**PROBLEM TO SOLVE**.
Beginning with the line containing "Task: Edit Instructions with the pencil icon" and ending at the last line of the records, transcribe each line exactly. Do not include pictures.

______________________________

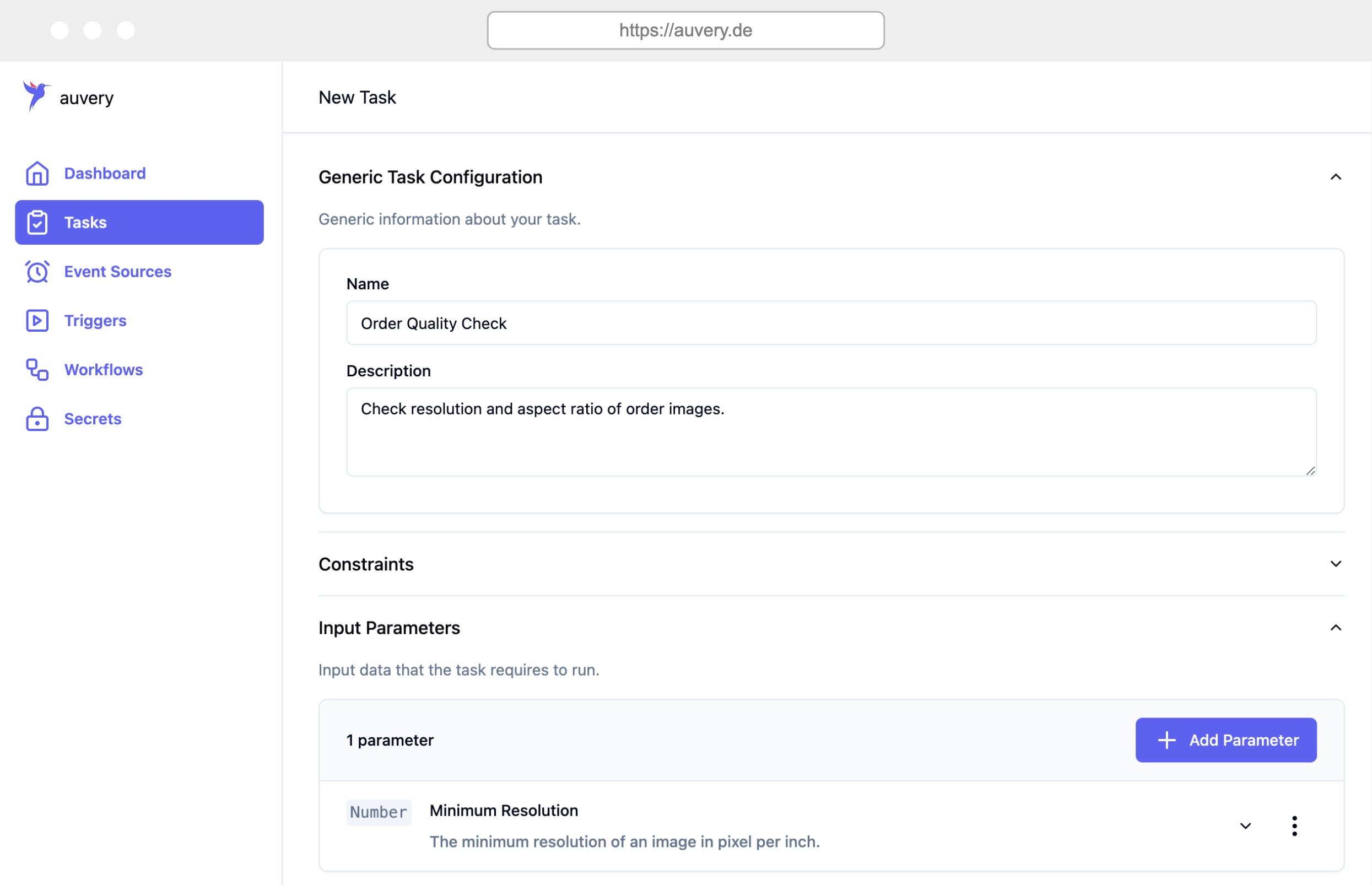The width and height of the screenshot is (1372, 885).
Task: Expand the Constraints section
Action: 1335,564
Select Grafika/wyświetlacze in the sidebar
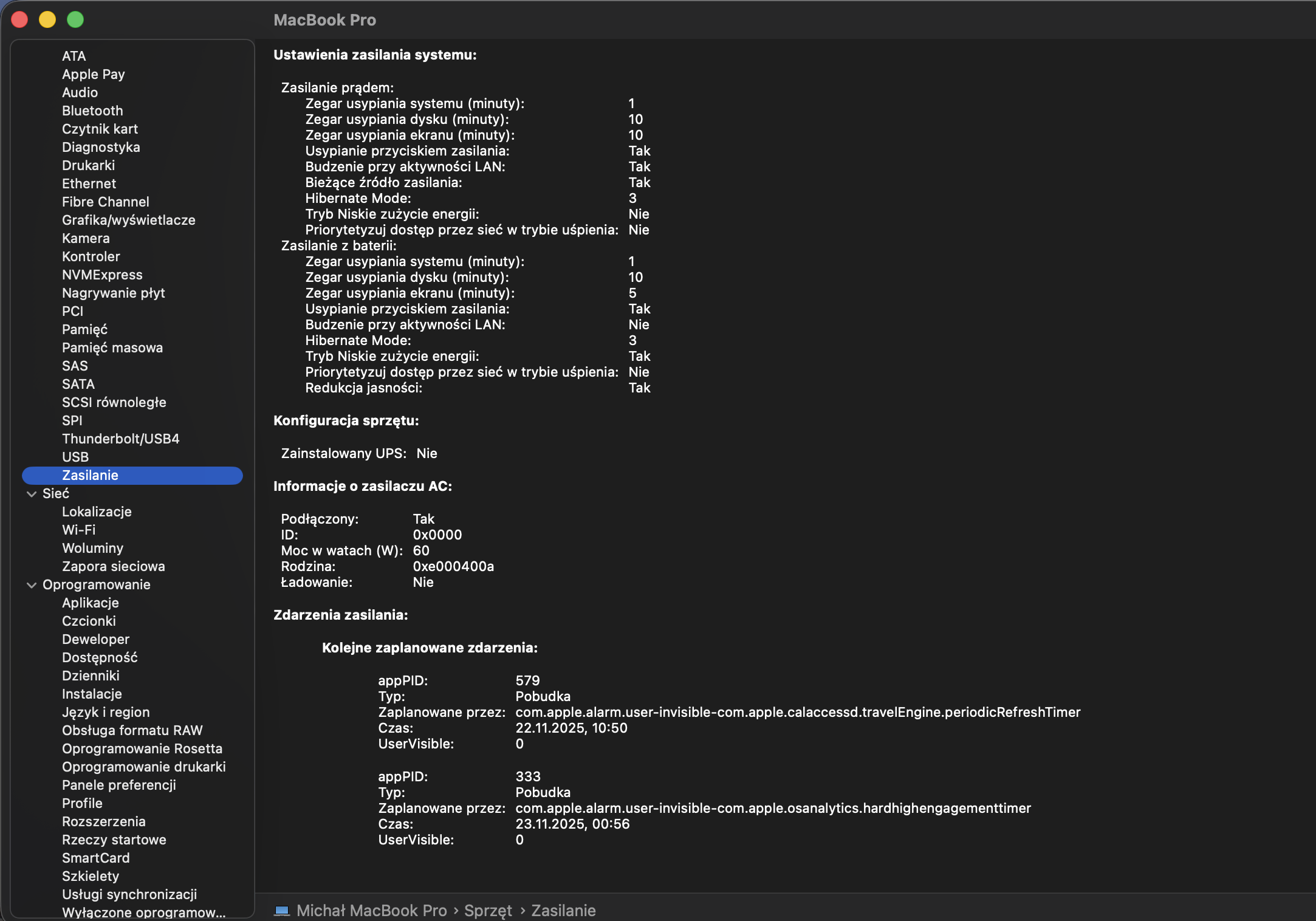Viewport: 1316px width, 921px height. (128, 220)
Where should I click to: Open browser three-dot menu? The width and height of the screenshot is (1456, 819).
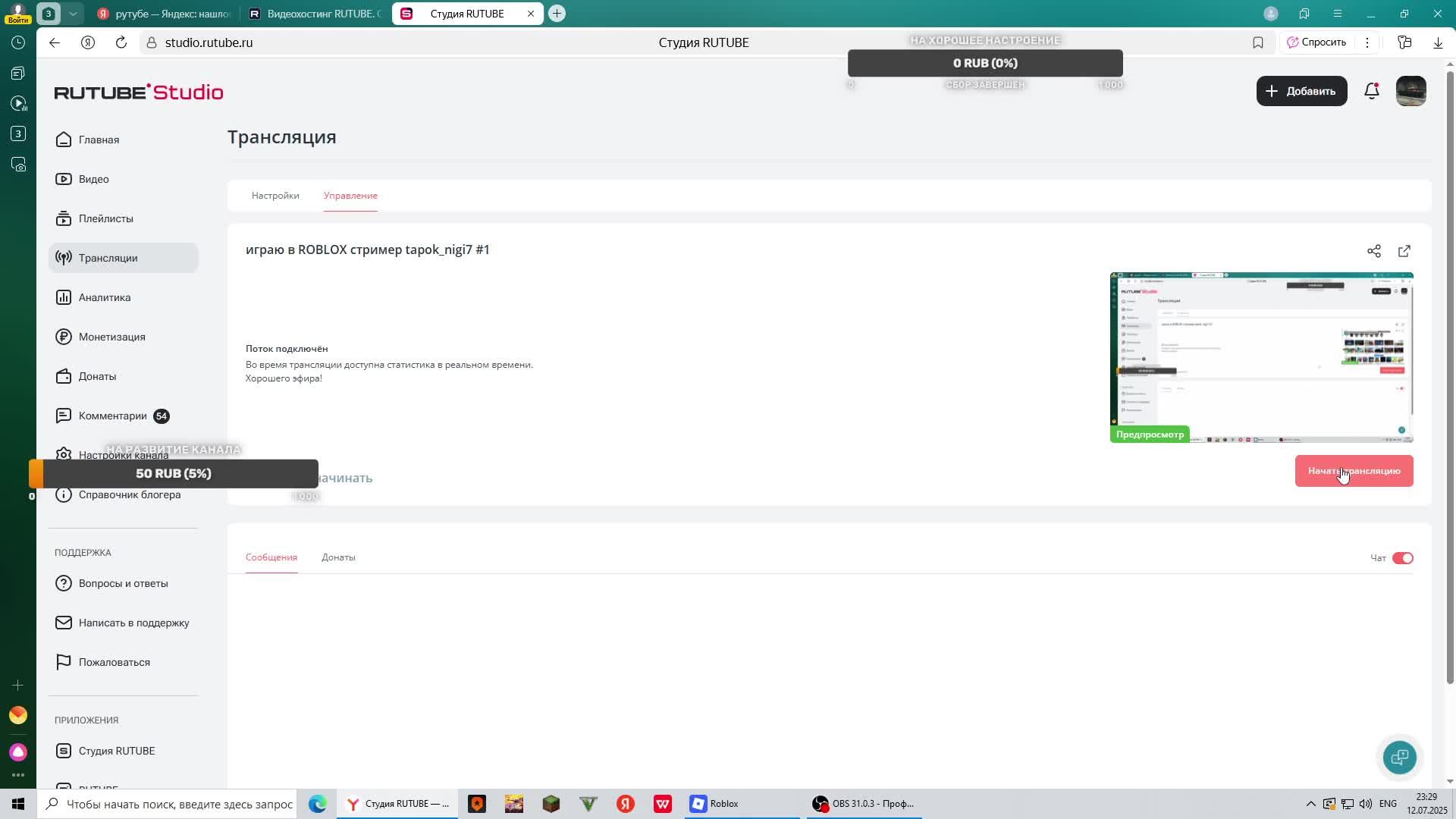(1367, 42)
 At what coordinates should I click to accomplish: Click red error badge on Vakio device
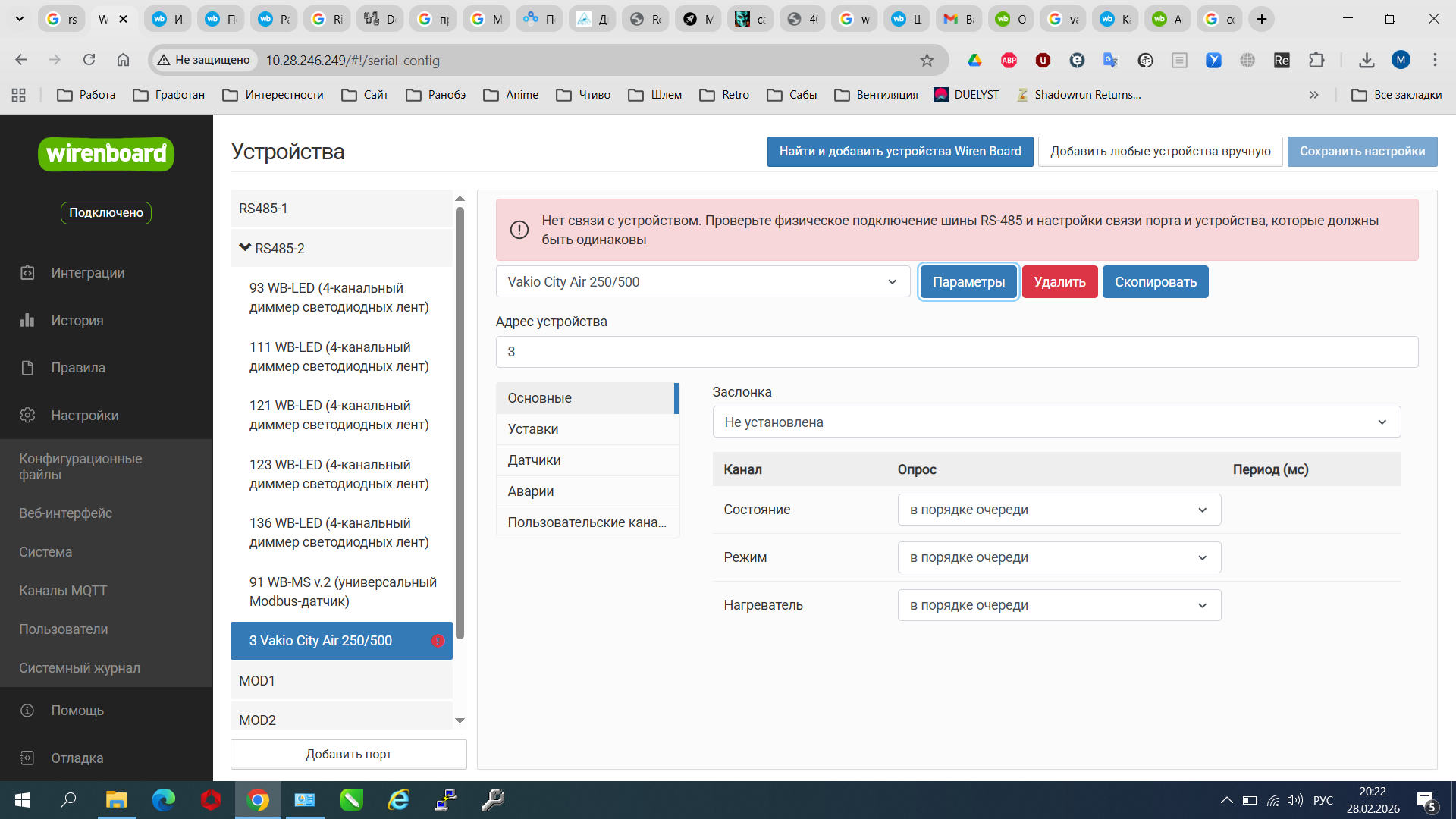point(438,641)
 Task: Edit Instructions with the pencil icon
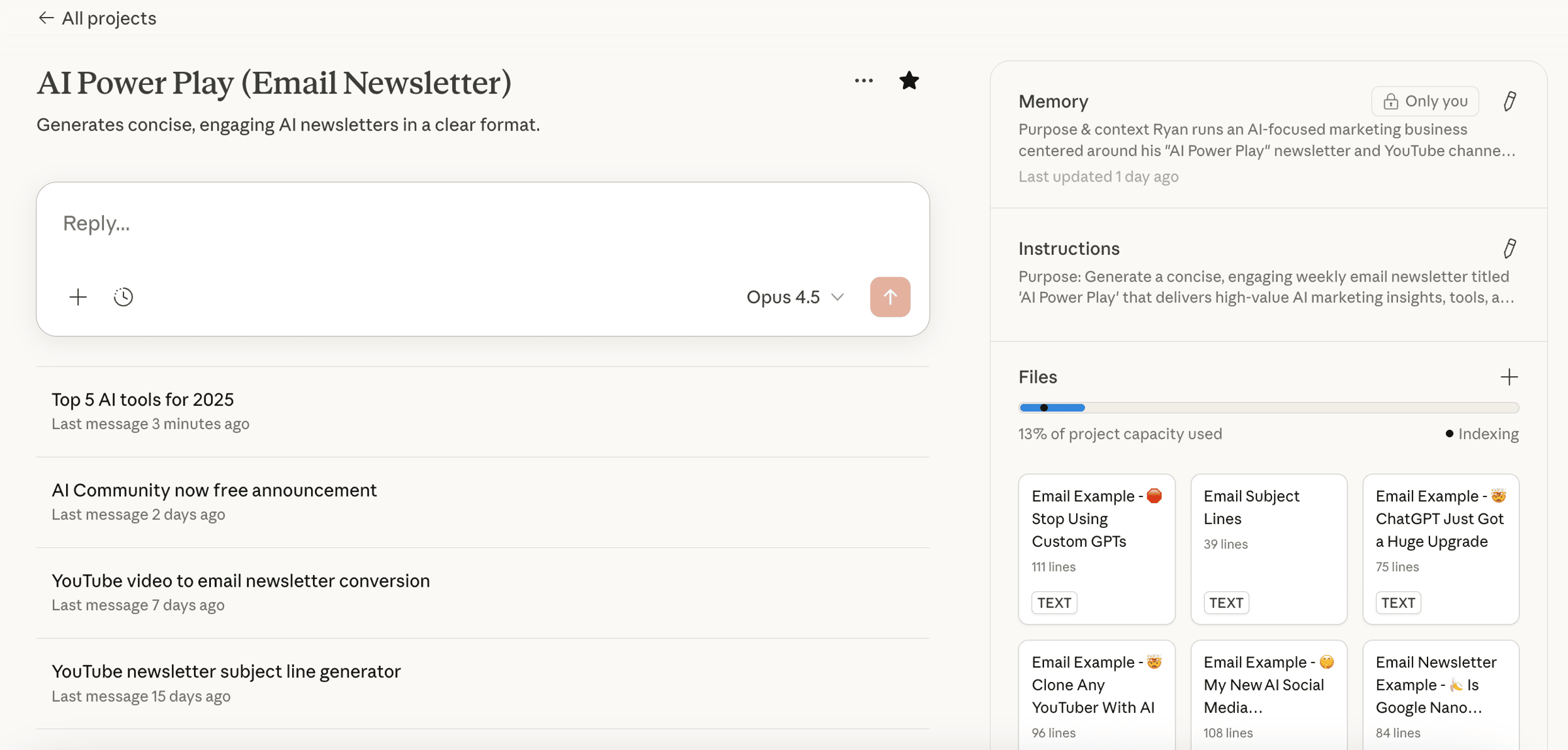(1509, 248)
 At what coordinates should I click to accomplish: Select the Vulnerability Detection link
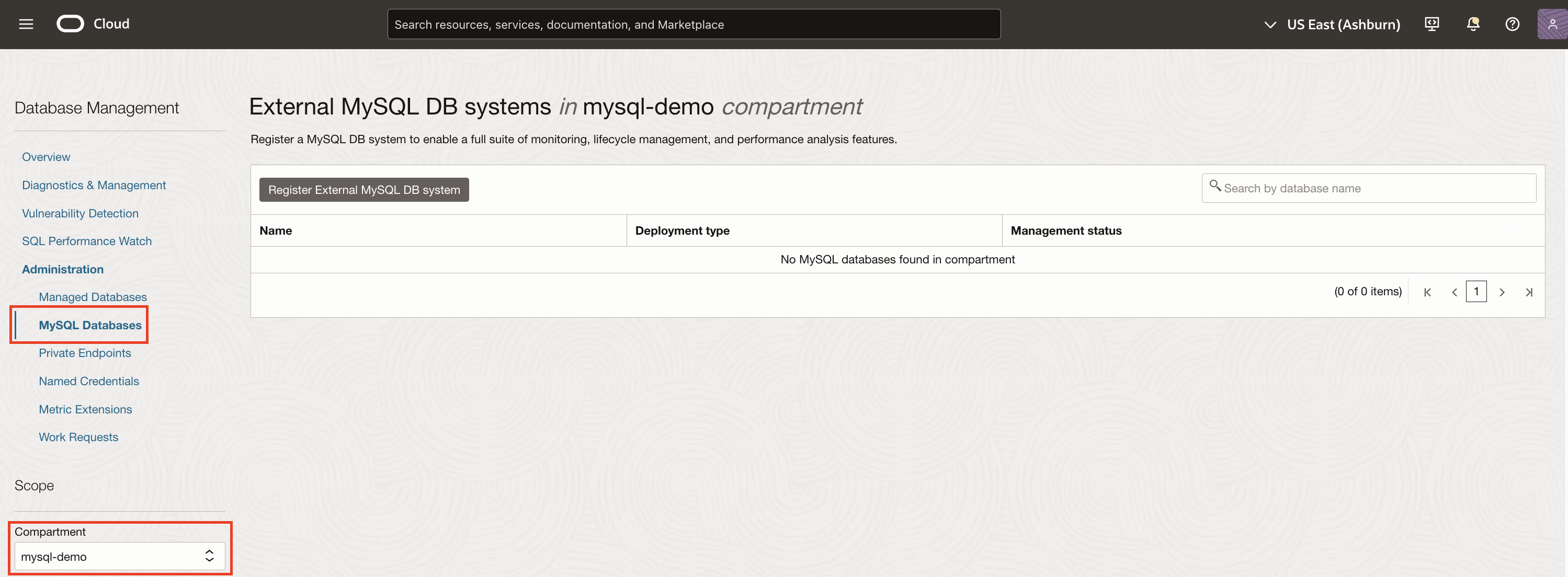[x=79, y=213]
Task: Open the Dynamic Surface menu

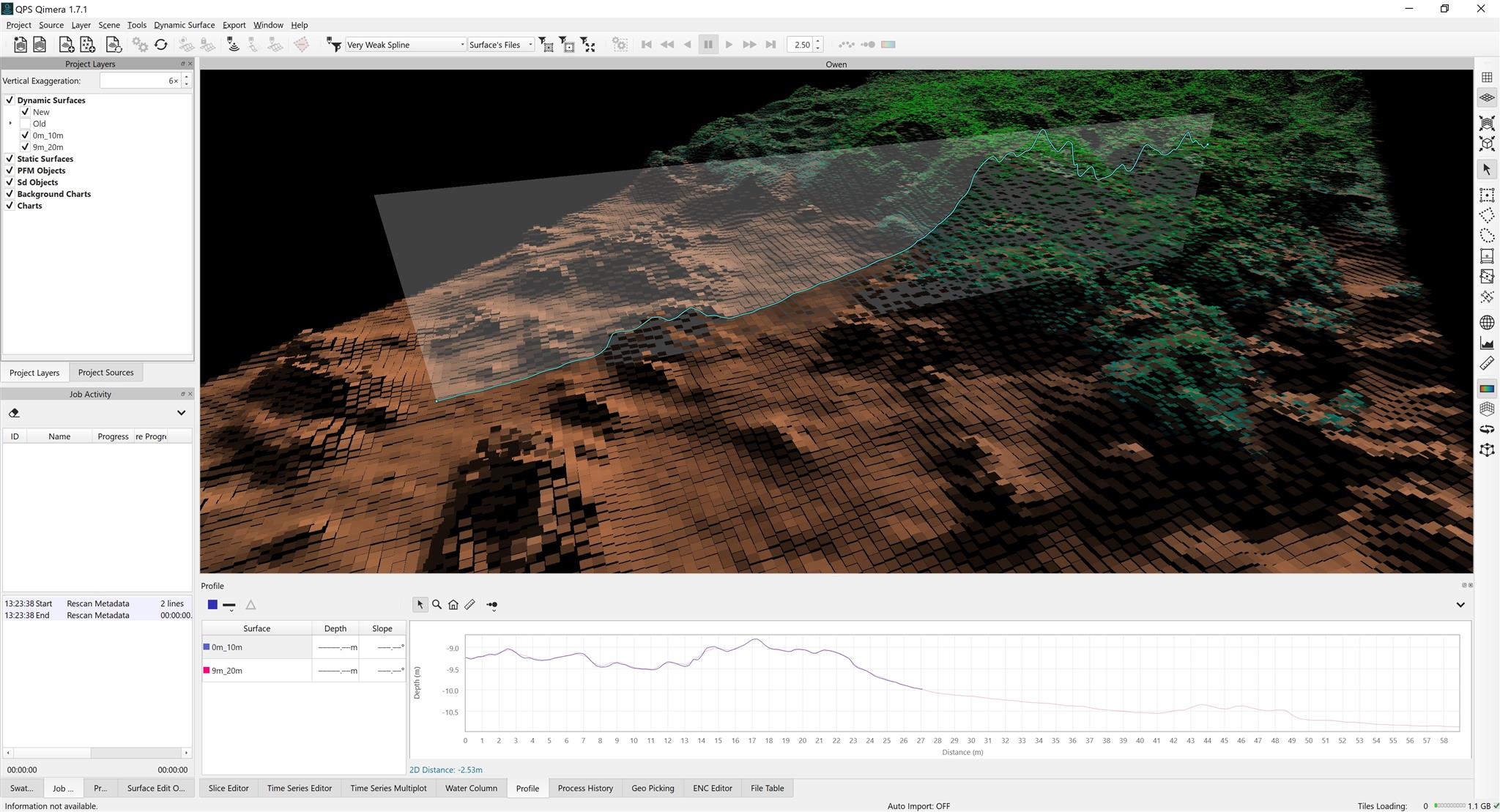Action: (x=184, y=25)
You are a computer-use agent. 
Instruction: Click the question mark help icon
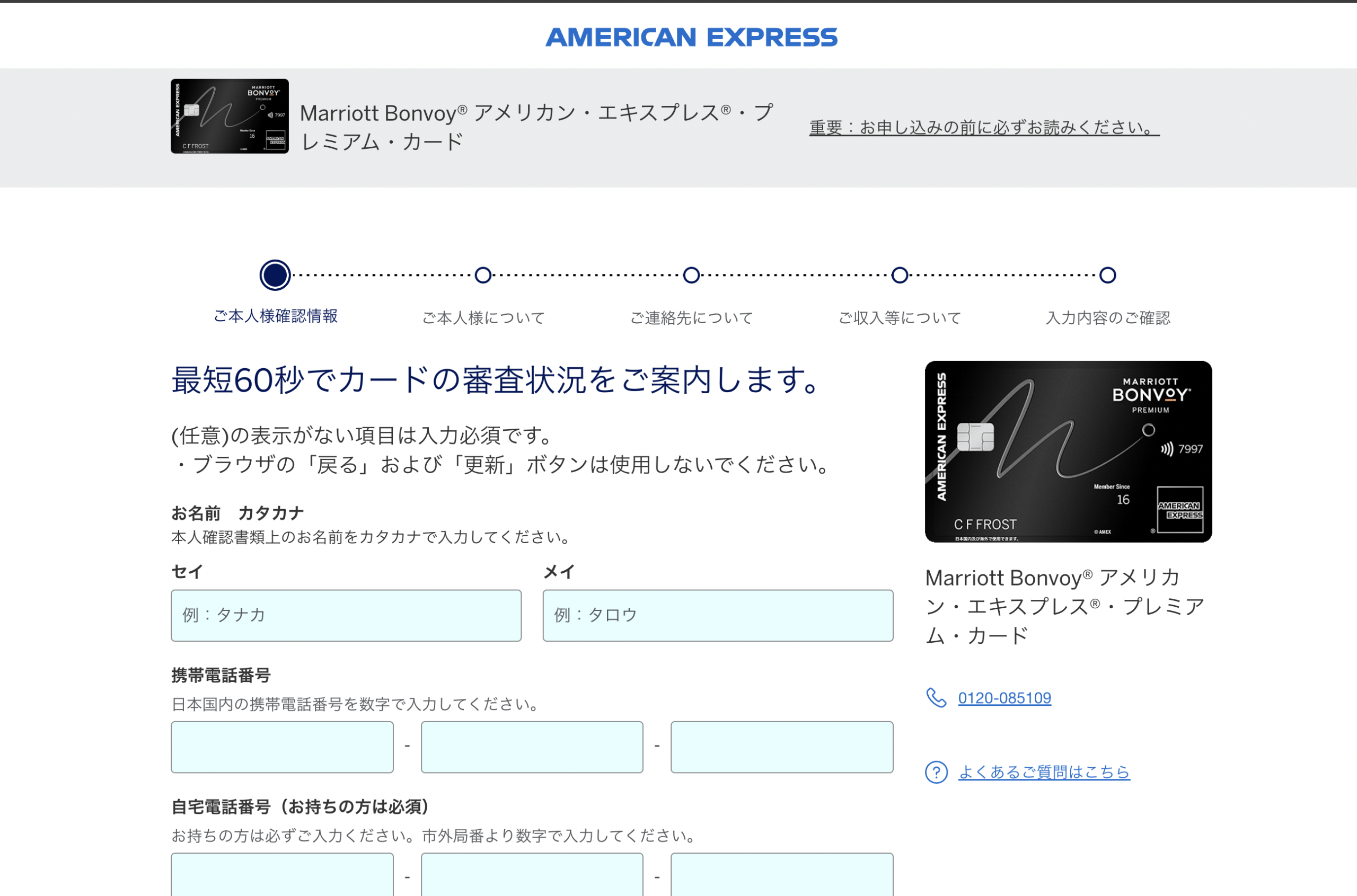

______________________________

**RESPONSE BOX**.
 Task: Edit Instructions with the pencil icon
(1509, 248)
 At what coordinates should I click to accomplish: Select the Vulnerability Detection link
[x=79, y=213]
Task: Open the Dynamic Surface menu

Action: (x=184, y=25)
You are a computer-use agent. 
Instruction: Click the question mark help icon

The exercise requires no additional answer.